Where rates stand right now
The Bank of England base rate has been held at 3.75% for four meetings in a row, most recently on 18 June 2026. That stability is good news if you're on a tracker mortgage, but it hides a messier picture underneath. Inflation, which had fallen close to target through 2024 and early 2025, rose to 3.3% in the year to March 2026 and has stayed above the Bank's 2% target since.
The reason is the conflict in the Middle East, which pushed up oil prices and has fed through into household energy and transport costs. Before the conflict began, most economists expected the Bank to cut rates once or twice this year. That expectation has now flipped. Markets are pricing in the chance of a rate rise before the end of 2026, and one member of the Bank's Monetary Policy Committee already voted for an increase at the June meeting.
What this means for fixed-rate mortgages
This is the part that matters if you're buying. Fixed-rate pricing doesn't simply follow the base rate. It's driven by swap rates, which reflect what lenders think borrowing will cost over the next two to five years. When swap rates jumped after the conflict began, average fixed mortgage rates climbed sharply, with two-year fixed deals rising from around 4.83% in early March to over 5.7% within weeks. That alone added close to £300 a month to repayments on a typical £250,000 mortgage.

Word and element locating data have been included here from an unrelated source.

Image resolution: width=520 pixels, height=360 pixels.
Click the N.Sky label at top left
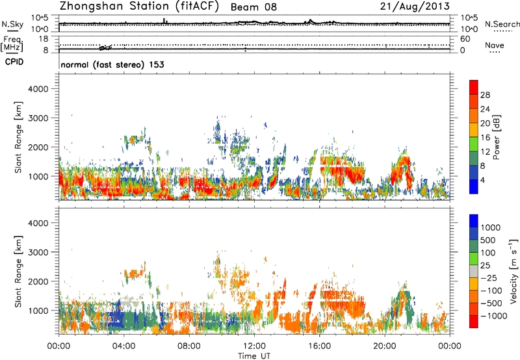tap(10, 24)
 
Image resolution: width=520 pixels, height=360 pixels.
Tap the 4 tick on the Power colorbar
tap(485, 179)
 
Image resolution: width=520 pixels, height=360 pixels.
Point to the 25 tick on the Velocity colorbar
tap(487, 268)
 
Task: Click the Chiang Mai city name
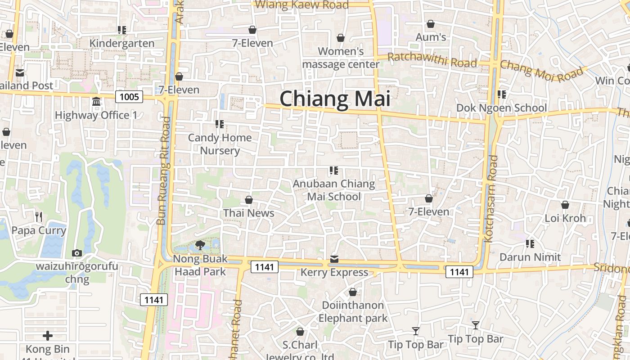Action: click(x=335, y=99)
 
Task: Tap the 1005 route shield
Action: click(x=129, y=96)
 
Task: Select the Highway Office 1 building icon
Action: click(x=96, y=102)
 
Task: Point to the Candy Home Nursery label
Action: click(x=220, y=144)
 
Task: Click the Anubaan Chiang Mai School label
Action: click(x=334, y=190)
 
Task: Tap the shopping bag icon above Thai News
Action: click(x=249, y=200)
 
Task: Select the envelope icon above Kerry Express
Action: click(x=334, y=259)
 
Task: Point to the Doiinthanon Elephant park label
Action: click(x=353, y=311)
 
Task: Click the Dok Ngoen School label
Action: click(x=502, y=108)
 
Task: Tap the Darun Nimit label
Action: click(x=531, y=257)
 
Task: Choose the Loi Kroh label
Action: click(x=565, y=218)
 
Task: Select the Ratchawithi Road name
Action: click(x=432, y=60)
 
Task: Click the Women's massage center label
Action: click(x=341, y=58)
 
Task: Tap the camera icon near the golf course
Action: click(x=77, y=253)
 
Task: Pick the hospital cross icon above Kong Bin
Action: click(x=48, y=336)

The more recent news is better. Through May and June, major lenders including Nationwide, NatWest, Barclays, TSB, and Santander have been cutting fixed rates again as swap rates eased back from their peak. Rates aren't back to where they were at the start of the year, but the direction over the past few weeks has been downward.
Nobody, including the Bank of England, knows with confidence where this goes next. The next base rate decision is 30 July 2026. Most analysts expect another hold, but a recent survey found a quarter of the public expect rates to rise this year, a quarter expect them to fall, and the rest are split between staying the same and not knowing. That kind of uncertainty isn't normal, and it reflects unpredictable global events rather than the usual economic cycle.

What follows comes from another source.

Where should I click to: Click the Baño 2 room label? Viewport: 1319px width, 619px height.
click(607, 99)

What it means if you're buying in WA3 right now
If you have a mortgage offer expiring soon, or you're coming to the end of a fixed deal, brokers have been saying the same thing. Don't wait and hope. Lock in a rate while it's available, ideally with a lender that lets you switch to something better later without penalty if rates fall again before completion.
For first-time buyers and movers in the £300,000 to £500,000 range, which covers much of the Culcheth and Lowton market, the swing in monthly payments between February's rates and April's rates was big enough to change what some buyers could realistically afford. That's cooled urgency in parts of the market, but it hasn't stopped sales happening. Properties priced correctly are still moving.
What it means if you're selling
Higher, less predictable mortgage rates mean buyers are being more careful with their numbers and slightly more cautious about stretching to the top of their budget. That makes correct pricing from day one even more important than usual. A buyer working out affordability at 5.5% rather than 4.5% is doing different sums to the buyer from two years ago, and an overpriced property gives them an easy reason to walk away rather than negotiate.
Buyer demand hasn't gone away though. House price growth forecasts for 2026 remain positive, somewhere between 1% and 5% nationally, with the North West expected to perform in line with or ahead of that. Mortgage rate volatility changes the conversation buyers have with their broker. It doesn't mean buyers have left the market.
The bottom line
Rates have moved around more in 2026 than anyone expected at the start of the year, driven by a geopolitical event rather than the usual economic signals. The base rate has held steady through it, fixed rates spiked and have since eased back, and the rest of the year remains genuinely hard to call. If you're weighing up a move, speaking to a whole of market mortgage broker now, rather than waiting for clarity that might not come for months, is the sensible step.